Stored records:

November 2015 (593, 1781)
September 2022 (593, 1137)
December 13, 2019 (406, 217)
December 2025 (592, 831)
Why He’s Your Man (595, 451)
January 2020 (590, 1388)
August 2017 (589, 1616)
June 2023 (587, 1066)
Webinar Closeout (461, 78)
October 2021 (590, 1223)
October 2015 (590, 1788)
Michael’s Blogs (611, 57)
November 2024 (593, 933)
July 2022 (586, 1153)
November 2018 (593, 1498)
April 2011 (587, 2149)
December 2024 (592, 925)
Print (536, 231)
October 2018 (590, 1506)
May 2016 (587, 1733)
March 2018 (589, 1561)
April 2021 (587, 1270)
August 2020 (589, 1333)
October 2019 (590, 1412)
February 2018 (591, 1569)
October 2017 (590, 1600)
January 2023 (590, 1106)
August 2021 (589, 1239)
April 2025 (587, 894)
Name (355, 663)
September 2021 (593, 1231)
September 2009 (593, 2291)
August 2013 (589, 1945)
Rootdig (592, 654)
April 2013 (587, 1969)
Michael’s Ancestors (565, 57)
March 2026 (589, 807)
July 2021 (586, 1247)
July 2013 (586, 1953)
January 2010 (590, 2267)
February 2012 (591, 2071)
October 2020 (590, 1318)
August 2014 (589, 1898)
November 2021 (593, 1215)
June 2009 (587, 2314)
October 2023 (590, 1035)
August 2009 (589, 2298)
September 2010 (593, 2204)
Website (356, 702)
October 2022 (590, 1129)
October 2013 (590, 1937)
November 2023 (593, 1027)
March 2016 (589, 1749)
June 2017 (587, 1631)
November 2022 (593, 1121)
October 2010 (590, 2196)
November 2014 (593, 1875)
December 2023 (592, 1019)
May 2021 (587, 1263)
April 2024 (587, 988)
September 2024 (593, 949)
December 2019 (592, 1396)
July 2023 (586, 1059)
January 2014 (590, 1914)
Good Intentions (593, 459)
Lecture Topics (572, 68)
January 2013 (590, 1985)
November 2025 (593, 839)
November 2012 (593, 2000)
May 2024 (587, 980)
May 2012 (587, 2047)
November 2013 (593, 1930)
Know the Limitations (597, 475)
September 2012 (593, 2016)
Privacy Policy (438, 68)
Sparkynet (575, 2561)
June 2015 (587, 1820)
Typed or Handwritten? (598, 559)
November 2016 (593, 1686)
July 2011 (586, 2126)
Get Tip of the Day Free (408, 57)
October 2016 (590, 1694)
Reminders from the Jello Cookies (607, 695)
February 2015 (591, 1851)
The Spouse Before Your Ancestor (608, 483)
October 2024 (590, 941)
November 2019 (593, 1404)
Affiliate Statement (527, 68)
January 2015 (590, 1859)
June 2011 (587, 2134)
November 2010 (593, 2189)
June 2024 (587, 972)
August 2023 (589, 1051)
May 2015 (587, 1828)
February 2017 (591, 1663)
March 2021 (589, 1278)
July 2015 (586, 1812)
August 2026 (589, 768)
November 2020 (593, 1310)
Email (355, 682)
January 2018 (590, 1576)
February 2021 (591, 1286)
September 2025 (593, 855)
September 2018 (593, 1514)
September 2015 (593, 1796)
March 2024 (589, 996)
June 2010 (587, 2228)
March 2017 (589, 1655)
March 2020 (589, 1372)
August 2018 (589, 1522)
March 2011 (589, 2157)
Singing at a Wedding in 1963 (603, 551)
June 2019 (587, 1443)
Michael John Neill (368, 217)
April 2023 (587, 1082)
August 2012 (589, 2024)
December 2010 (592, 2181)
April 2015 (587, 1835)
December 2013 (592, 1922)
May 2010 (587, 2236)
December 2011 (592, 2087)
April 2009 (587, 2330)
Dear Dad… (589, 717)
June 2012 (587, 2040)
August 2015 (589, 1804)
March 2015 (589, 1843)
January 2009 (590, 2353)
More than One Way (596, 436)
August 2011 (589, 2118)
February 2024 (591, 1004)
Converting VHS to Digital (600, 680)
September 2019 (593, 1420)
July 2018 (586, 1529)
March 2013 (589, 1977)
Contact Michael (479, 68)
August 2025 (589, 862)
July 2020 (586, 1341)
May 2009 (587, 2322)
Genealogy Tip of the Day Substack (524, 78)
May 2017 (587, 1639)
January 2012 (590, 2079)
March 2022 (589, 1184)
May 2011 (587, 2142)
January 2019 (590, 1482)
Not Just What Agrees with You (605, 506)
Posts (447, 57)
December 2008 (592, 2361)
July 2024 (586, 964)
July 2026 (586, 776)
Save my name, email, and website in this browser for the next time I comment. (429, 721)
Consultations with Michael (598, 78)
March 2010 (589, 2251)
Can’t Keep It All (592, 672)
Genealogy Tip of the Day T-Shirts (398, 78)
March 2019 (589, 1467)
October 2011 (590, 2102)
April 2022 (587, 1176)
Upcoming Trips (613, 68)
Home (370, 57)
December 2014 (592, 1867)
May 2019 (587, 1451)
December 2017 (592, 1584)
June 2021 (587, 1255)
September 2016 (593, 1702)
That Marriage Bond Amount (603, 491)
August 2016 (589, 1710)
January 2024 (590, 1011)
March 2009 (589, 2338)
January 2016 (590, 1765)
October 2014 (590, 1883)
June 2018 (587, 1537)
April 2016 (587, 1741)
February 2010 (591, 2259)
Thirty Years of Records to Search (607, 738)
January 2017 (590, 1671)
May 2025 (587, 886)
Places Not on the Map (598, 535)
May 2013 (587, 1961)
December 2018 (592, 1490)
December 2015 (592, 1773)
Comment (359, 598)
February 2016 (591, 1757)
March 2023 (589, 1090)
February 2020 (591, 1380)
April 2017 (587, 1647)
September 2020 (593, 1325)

## Work request
Repeat the data word for word, leaving out no line.

## Response area
November 2015 (593, 1781)
September 2022 (593, 1137)
December 13, 2019 (406, 217)
December 2025 (592, 831)
Why He’s Your Man (595, 451)
January 2020 (590, 1388)
August 2017 (589, 1616)
June 2023 (587, 1066)
Webinar Closeout (461, 78)
October 2021 (590, 1223)
October 2015 (590, 1788)
Michael’s Blogs (611, 57)
November 2024 (593, 933)
July 2022 (586, 1153)
November 2018 (593, 1498)
April 2011 (587, 2149)
December 2024 (592, 925)
Print (536, 231)
October 2018 (590, 1506)
May 2016 (587, 1733)
March 2018 (589, 1561)
April 2021 (587, 1270)
August 2020 (589, 1333)
October 2019 (590, 1412)
February 2018 (591, 1569)
October 2017 (590, 1600)
January 2023 (590, 1106)
August 2021 (589, 1239)
April 2025 (587, 894)
Name (355, 663)
September 2021 (593, 1231)
September 2009 (593, 2291)
August 2013 (589, 1945)
Rootdig (592, 654)
April 2013 (587, 1969)
Michael’s Ancestors (565, 57)
March 2026 (589, 807)
July 2021 (586, 1247)
July 2013 (586, 1953)
January 2010 (590, 2267)
February 2012 (591, 2071)
October 2020 (590, 1318)
August 2014 (589, 1898)
November 2021 (593, 1215)
June 2009 (587, 2314)
October 2023 (590, 1035)
August 2009 (589, 2298)
September 2010 (593, 2204)
Website (356, 702)
October 2022 (590, 1129)
October 2013 (590, 1937)
November 2023 (593, 1027)
March 2016 (589, 1749)
June 2017 (587, 1631)
November 2022 (593, 1121)
October 2010 (590, 2196)
November 2014 (593, 1875)
December 2023 (592, 1019)
May 2021 (587, 1263)
April 2024 (587, 988)
September 2024 (593, 949)
December 2019 (592, 1396)
July 2023 (586, 1059)
January 2014 (590, 1914)
Good Intentions (593, 459)
Lecture Topics (572, 68)
January 2013 (590, 1985)
November 2025 (593, 839)
November 2012 (593, 2000)
May 2024 (587, 980)
May 2012 (587, 2047)
November 2013 (593, 1930)
Know the Limitations (597, 475)
September 2012 (593, 2016)
Privacy Policy (438, 68)
Sparkynet (575, 2561)
June 2015 (587, 1820)
Typed or Handwritten? (598, 559)
November 2016 (593, 1686)
July 2011 (586, 2126)
Get Tip of the Day Free (408, 57)
October 2016 (590, 1694)
Reminders from the Jello Cookies (607, 695)
February 2015 (591, 1851)
The Spouse Before Your Ancestor (608, 483)
October 2024 (590, 941)
November 2019 (593, 1404)
Affiliate Statement (527, 68)
January 2015 (590, 1859)
June 2011 (587, 2134)
November 2010 (593, 2189)
June 2024 (587, 972)
August 2023 (589, 1051)
May 2015 (587, 1828)
February 2017 (591, 1663)
March 2021 (589, 1278)
July 2015 (586, 1812)
August 2026 (589, 768)
November 2020 (593, 1310)
Email (355, 682)
January 2018 (590, 1576)
February 2021 (591, 1286)
September 2025 (593, 855)
September 2018 (593, 1514)
September 2015 (593, 1796)
March 2024 (589, 996)
June 2010 (587, 2228)
March 2017 (589, 1655)
March 2020 (589, 1372)
August 2018 (589, 1522)
March 2011 (589, 2157)
Singing at a Wedding in 1963 (603, 551)
June 2019 (587, 1443)
Michael John Neill (368, 217)
April 2023 (587, 1082)
August 2012 (589, 2024)
December 2010 (592, 2181)
April 2015 (587, 1835)
December 2013 (592, 1922)
May 2010 (587, 2236)
December 2011 (592, 2087)
April 2009 (587, 2330)
Dear Dad… (589, 717)
June 2012 (587, 2040)
August 2015 (589, 1804)
March 2015 (589, 1843)
January 2009 (590, 2353)
More than One Way (596, 436)
August 2011 (589, 2118)
February 2024 (591, 1004)
Converting VHS to Digital (600, 680)
September 2019 (593, 1420)
July 2018 (586, 1529)
March 2013 (589, 1977)
Contact Michael (479, 68)
August 2025 (589, 862)
July 2020 (586, 1341)
May 2009 (587, 2322)
Genealogy Tip of the Day Substack (524, 78)
May 2017 (587, 1639)
January 2012 (590, 2079)
March 2022 (589, 1184)
May 2011 (587, 2142)
January 2019 (590, 1482)
Not Just What Agrees with You (605, 506)
Posts (447, 57)
December 2008 (592, 2361)
July 2024 (586, 964)
July 2026 (586, 776)
Save my name, email, and website in this browser for the next time I comment. (429, 721)
Consultations with Michael (598, 78)
March 2010 (589, 2251)
Can’t Keep It All (592, 672)
Genealogy Tip of the Day T-Shirts (398, 78)
March 2019 (589, 1467)
October 2011 (590, 2102)
April 2022 (587, 1176)
Upcoming Trips (613, 68)
Home (370, 57)
December 2014 (592, 1867)
May 2019 (587, 1451)
December 2017 (592, 1584)
June 2021 (587, 1255)
September 2016 (593, 1702)
That Marriage Bond Amount (603, 491)
August 2016 (589, 1710)
January 2024 (590, 1011)
March 2009 (589, 2338)
January 2016 (590, 1765)
October 2014 (590, 1883)
June 2018 (587, 1537)
April 2016 (587, 1741)
February 2010 (591, 2259)
Thirty Years of Records to Search (607, 738)
January 2017 (590, 1671)
May 2025 (587, 886)
Places Not on the Map (598, 535)
May 2013 (587, 1961)
December 2018 (592, 1490)
December 2015 (592, 1773)
Comment (359, 598)
February 2016 (591, 1757)
March 2023 (589, 1090)
February 2020 (591, 1380)
April 2017 (587, 1647)
September 2020 (593, 1325)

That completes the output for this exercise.